Naukowcy zauważyli, że rany w jamie ustnej goją się znacznie szybciej niż te na skórze. „Uważamy, że badanie może pomóc w wynalezieniu lepszych sposobów gojenia ran w tkankach innych niż jamy ustnej” – przekonuje prof. Torres.
Naukowcy już od dawna wiedzieli, że ślina odgrywa ważną rolę w procesie gojenia się ran, ale nie wiedzieli, dlaczego tak się dzieje.

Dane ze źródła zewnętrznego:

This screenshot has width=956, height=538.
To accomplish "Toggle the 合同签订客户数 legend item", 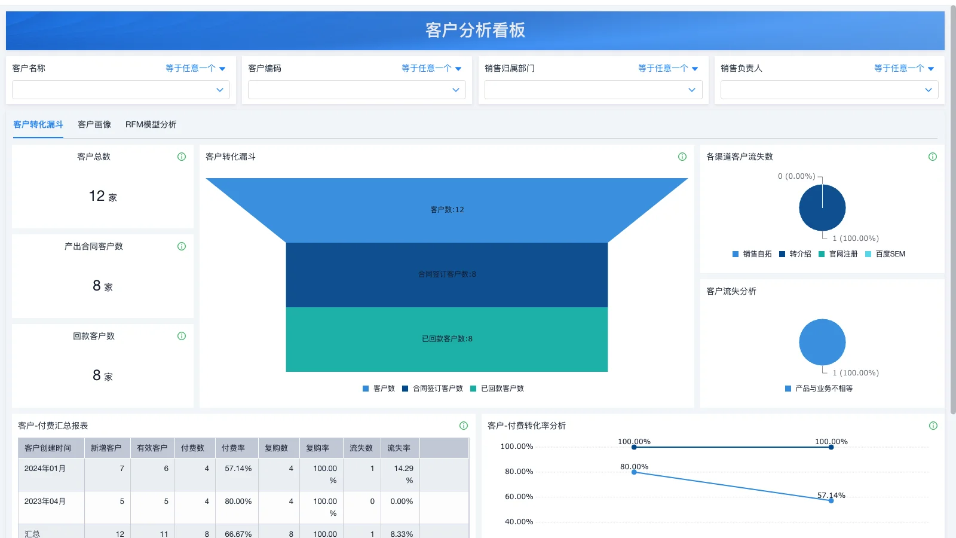I will [x=434, y=388].
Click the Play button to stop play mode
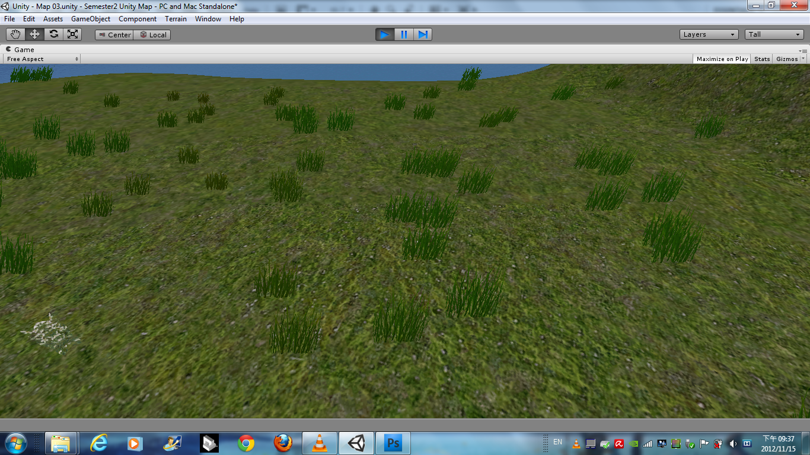Screen dimensions: 810x455 tap(384, 34)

Zespół profesora Torresa przeprowadził eksperymenty na embrionach kurzych i ludzkich komórkach skóry i naczyniach krwionośnych.
"Ślina jest kluczowym czynnikiem przyczyniającym się do wysokiej skuteczności gojenia ran w jamie ustnej. Jest to efekt obecności w ślinie specyficznych peptydów, takich jak histatyny. Białka te pomagają w gojeniu ran, ponieważ pobudzają tworzenia naczyń krwionośnych” – mówi profesor Torres.
To, że ślina pomaga na gojące się rany, wiedzą nie tylko dzieci, które przybiegają do rodziców po pocałunek, ale także zwierzęta, które wylizują własne rany.